Cumplir 50 no apaga el deseo, aunque mucha gente cree lo contrario. Lo que cambia es la forma en la que el cuerpo responde, y entender eso marca la diferencia entre vivir esta etapa con frustración o con curiosidad.
Qué cambia realmente en el cuerpo
En las mujeres, la menopausia trae una caída de estrógenos que suele afectar a la lubricación natural y a la elasticidad de los tejidos vaginales. Esto no significa que el deseo desaparezca, pero sí que el cuerpo necesita más estímulo y más tiempo para responder de la misma manera que antes.
En los hombres, la testosterona desciende de forma gradual desde los 40, lo que puede traducirse en erecciones que tardan más en llegar o que son menos firmes. De nuevo, esto no es sinónimo de que la vida sexual termine, sino de que empieza a funcionar de otra manera.
A esto se suman factores que no son exclusivamente hormonales: el estrés, la medicación habitual, el descanso o incluso la confianza que se tiene en el propio cuerpo después de años de cambios.
Los mitos que conviene dejar atrás
Uno de los más extendidos es que el deseo sexual desaparece con la edad. Los estudios sobre sexualidad en personas mayores muestran justo lo contrario: muchas personas describen esta etapa como más libre, sin miedo a un embarazo, con hijos ya independientes y con más conocimiento de lo que realmente les gusta.
Otro mito habitual es pensar que la penetración es el único objetivo válido de un encuentro íntimo. A partir de los 50 muchas parejas descubren que ampliar el repertorio, dar más peso a las caricias, al juego previo o a los juguetes íntimos, no es un premio de consolación sino una forma distinta de disfrutar, muchas veces mejor que la anterior.
Cómo mantener una vida sexual plena en esta etapa
La comunicación con la pareja es la base de todo. Hablar abiertamente de lo que ha cambiado en el cuerpo, sin vergüenza, evita malentendidos y frustraciones innecesarias.
El uso de lubricante deja de ser opcional para convertirse en un aliado habitual, y no hay nada de qué avergonzarse por necesitarlo. Del mismo modo, dedicar más tiempo al juego previo ayuda a que el cuerpo responda mejor, tanto en mujeres como en hombres.

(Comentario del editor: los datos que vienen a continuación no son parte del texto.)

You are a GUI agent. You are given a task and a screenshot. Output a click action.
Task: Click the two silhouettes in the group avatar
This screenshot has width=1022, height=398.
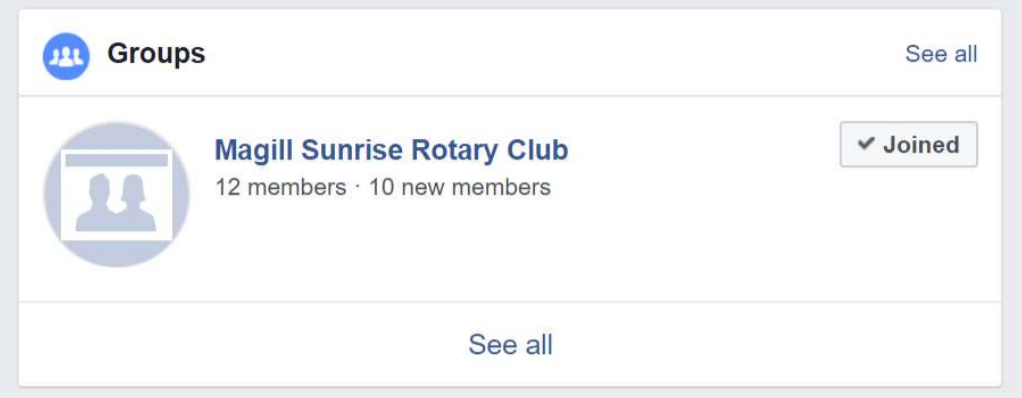click(x=116, y=203)
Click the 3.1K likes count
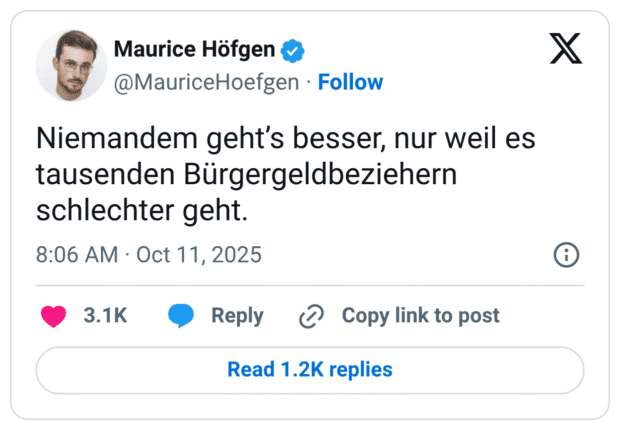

Consultar con un profesional de la salud también es una opción válida cuando la sequedad, el dolor o la falta de erección se convierten en un obstáculo constante. Existen tratamientos, desde terapias hormonales hasta ejercicios de suelo pélvico, que pueden marcar una diferencia real.
Por último, mantener la curiosidad ayuda más de lo que parece. Explorar nuevas formas de estimulación, dedicar tiempo a una misma o a la pareja sin prisa, y dejar de comparar el cuerpo actual con el de hace veinte años, son pasos pequeños que suman mucho.
La sexualidad después de los 50 no es una versión reducida de la que se tenía antes. Es, simplemente, una etapa distinta, con sus propios ritmos y su propio potencial de disfrute.